Fosforescencia de contrabando
Drama juvenil, EEUU, 2012, 93 min. Dirección y guión: Harmony Korine. Fotografía: Benoît Debie. Música: Cliff Martinez y Skillex. Intérpretes: Selena Gomez, Vanessa Hudgens, Rachel Korine, Ashley Benson, James Franco, Heather Morris, Emma Holzer. Cines: Rosaleda, Plaza Mayor, La Verónica, Rincón de la Victoria, El Ingenio.
Inopinadamente, aunque no tanto después de la recepción crítica tras su periplo festivalero, el quinto largometraje de Harmony Korine, enfant terrible del indie más extremo y sucio (Gummo, Julien Donkey-boy, Mister Lonely, Trash Humpers), valedor del white trash suburbial arraigado en la tradición de aquel mítico libro de fotografías, Tulsa, de Larry Clark, con quien por cierto se dio a conocer como guionista de la fundacional Kids, satisface tantos placeres culpables como inocentes, desde el voyeurismo fetichista más evidente a los coqueteos con la vanguardia experimental.
A saber, Spring breakers recicla a dos de los iconos más visibles de esa nueva generación de estrellas adolescentes nacidas a la sombra del Disney Channel, Selena Gómez y Vanessa Hudgens, en un territorio y unos modelos contra natura que apuntan a una clara y consentida operación de lavado de cara destinado a catapultarlas hacia una nueva dimensión adulta en sus respectivas carreras.
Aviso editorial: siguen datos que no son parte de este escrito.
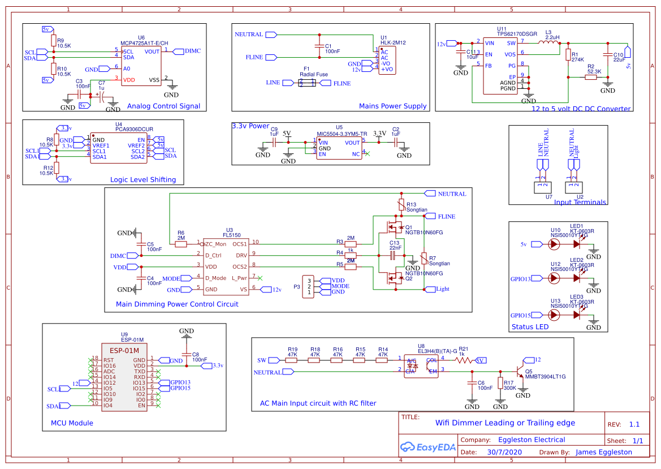Click the Wifi Dimmer title text
Image resolution: width=661 pixels, height=469 pixels.
click(x=507, y=423)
Y en consecuencia, a atraer a su viejo público hacia nuevos territorios artísticos.
En segundo término, la película de Korine no renuncia en ningún caso a servirse de esa misma imaginería adolescente salida de la MTV, las fiestas salvajes en los moteles y piscinas de Florida o Youtube para reelaborar un tejido audiovisual bastardo que no sólo toma distancia sobre sus materiales de derribo, sino que se propone como nueva superficie poética capaz de capturar, con prudencial distancia pero sin asomo de ironía, las dinámicas y flujos del angst adolescente en la era del consumismo feroz.
Amoral en el sentido más literal del término, salpicada de pequeños anclajes y guiños al cine de género, Spring breakers observa esta desaforada y autodestructiva decadencia juvenil intentando atrapar los rayos de su belleza fugaz, su pulso interno, a través de imágenes y sonidos suspendidos, estallidos de color y texturas que parecen emanciparse del relato en un constante juego de ecos y ritornellos que lo convierten en una experiencia sensorial, en un filme casi sin historia, un filme sin centro que apenas traza un leve juego de voces superpuestas para dotarse de una cierta entidad dramática.
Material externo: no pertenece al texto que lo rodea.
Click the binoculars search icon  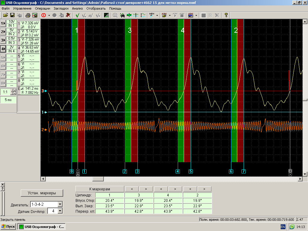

Y es precisamente ahí, entre cuerpos en biquini que se drogan, se emborrachan y se contonean a cámara lenta, donde la película encuentra sus destellos, bajo las luces de neón fosforescentes y los lisérgicos tonos pastel capturados por la cámara de Benoît Debie, flotando en los acordes de la música atmosférica de Cliff Martinez y Skrillex, circulando en torno a un jefe de pista, el traficante-rapero interpretado por un estupendo James Franco, que trasplanta una mirada inopinadamente pura y romántica, piano blanco y Britney Spears mediante, a un paisaje crepuscular del Apocalipsis teen confiado a su propio abismo de formas abstractas.